Consider the lowly peanut. It’s fed to squirrels and elephants. It’s long been a staple of cheap ballpark fare and it’s also been used to describe a gallery of inexpensive vaudeville seats containing rowdy hecklers. Yet for nearly 60 years, it served as the centerpiece of Monmouth College’s most elegant social event of the year—Peanut Night.

The origins of the strange but wildly popular tradition can be traced to the year 1868, thanks to the reminiscences of Russell Graham, an early professor in the social sciences who also served as the college’s vice president and treasurer. Graham, who was a Monmouth sophomore at the time of Peanut Night’s inception, wrote a vivid account of its history for a 1911 edition of the Monmouth College student newspaper.

By that year, the tradition had reached a pinnacle of sophistication, with two elegant dinners held on the evening of November 9—one in the banquet hall of the Colonial Hotel on East Broadway and the other in the magnificent new college building, Wallace Hall.

The Monmouth Republican-Atlas described the hotel event, attended by 130 college men and women in formal attire:

“The early part of the evening was spent in a reception and music …The spacious parlors and second story porch were well decorated in Japanese lanterns and other similar effects. Features of the musical were selections by William Lytle and Miss Hazel Pearce on the piano and readings by Miss Jean Robinson.

“It was nearly 9 o’clock when the guests repaired to the banquet room, the entire hotel dining room being turned over for this function. Its interior was a veritable bower of beauty, the same general Japanese effect being used. The society colors of old gold and red were used profusely as well as large clusters of chrysanthemums.”

On the menu were Tomato Cream, Baked White Fish, Roast Young Turkey and, naturally, Salted Peanuts! The dinner on campus featured a similarly elegant spread, including peanuts.

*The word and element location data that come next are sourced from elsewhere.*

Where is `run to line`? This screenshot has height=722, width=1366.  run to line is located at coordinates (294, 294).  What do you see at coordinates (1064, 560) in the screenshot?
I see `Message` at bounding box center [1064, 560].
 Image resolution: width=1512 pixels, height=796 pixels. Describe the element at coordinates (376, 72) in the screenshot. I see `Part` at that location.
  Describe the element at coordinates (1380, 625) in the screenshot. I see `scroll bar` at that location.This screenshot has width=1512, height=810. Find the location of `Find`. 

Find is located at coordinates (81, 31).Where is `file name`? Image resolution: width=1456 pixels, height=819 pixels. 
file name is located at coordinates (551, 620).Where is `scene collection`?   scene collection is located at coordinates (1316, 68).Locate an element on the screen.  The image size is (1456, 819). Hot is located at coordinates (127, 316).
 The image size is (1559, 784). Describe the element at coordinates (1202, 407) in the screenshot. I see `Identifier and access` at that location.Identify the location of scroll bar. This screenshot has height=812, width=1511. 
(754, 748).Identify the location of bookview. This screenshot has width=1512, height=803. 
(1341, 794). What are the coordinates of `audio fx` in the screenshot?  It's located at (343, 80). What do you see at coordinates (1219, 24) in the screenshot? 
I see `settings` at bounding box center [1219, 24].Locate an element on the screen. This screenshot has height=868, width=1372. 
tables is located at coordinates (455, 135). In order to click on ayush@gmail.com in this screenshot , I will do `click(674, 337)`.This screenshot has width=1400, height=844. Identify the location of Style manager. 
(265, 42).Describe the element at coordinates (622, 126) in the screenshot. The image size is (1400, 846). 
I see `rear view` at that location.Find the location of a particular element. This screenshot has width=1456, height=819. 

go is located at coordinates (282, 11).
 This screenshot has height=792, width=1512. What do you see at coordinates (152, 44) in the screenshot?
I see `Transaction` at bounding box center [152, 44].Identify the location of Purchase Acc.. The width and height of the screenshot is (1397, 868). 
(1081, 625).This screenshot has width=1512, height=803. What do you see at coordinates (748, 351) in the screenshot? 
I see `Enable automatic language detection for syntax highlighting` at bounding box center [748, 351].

What was the purpose of the event and why did it involve peanuts? The first thing to understand is that Peanut Night had its birth with the college’s literary societies. In the days before Greek fraternal organizations, all campus social life and most cocurricular activities revolved around the two men’s societies, Philo and Eccritean, and the two women’s societies, ABL and Aletheorian—all four of which were well established by 1862. They gained even more importance after the College Senate in 1874 voted to ban Greek fraternities from campus.

Not only did the literary societies serve a social function, but in the years before intercollegiate athletics, the debate competitions they organized also served as the primary student spectator activity and source of school spirit. It was the annual men’s debate between Philo and Eccritean that gave birth to Peanut Night.

The purpose of Peanut Night was to recognize and celebrate the contestants picked for the prestigious Philo-Eccritean Contest, held the following spring just prior to commencement. Contests were held in the areas of Debate, Oration, Essay and Declamation.

According to Professor Graham, in 1868 the debate contestants decided to express their appreciation for being selected by giving their fellow members a treat. After the selection program was finished, the contestants entered their respective society halls carrying sacks of peanuts. A recess was voted and everyone snacked on the legumes until the stock was exhausted.

Graham said that in ensuing years, apples and oranges were sometimes added to the fare, but peanuts remained the essential. Eventually, to save the formal society halls from being littered with peanut shells, the activity was moved to the recitation halls, where “not only were peanuts consumed in large quantities but great peanut battles were fought. After the celebration was over, the hat was passed around and a dollar or two raised to pay the janitor for cleaning up the scene of the good times.”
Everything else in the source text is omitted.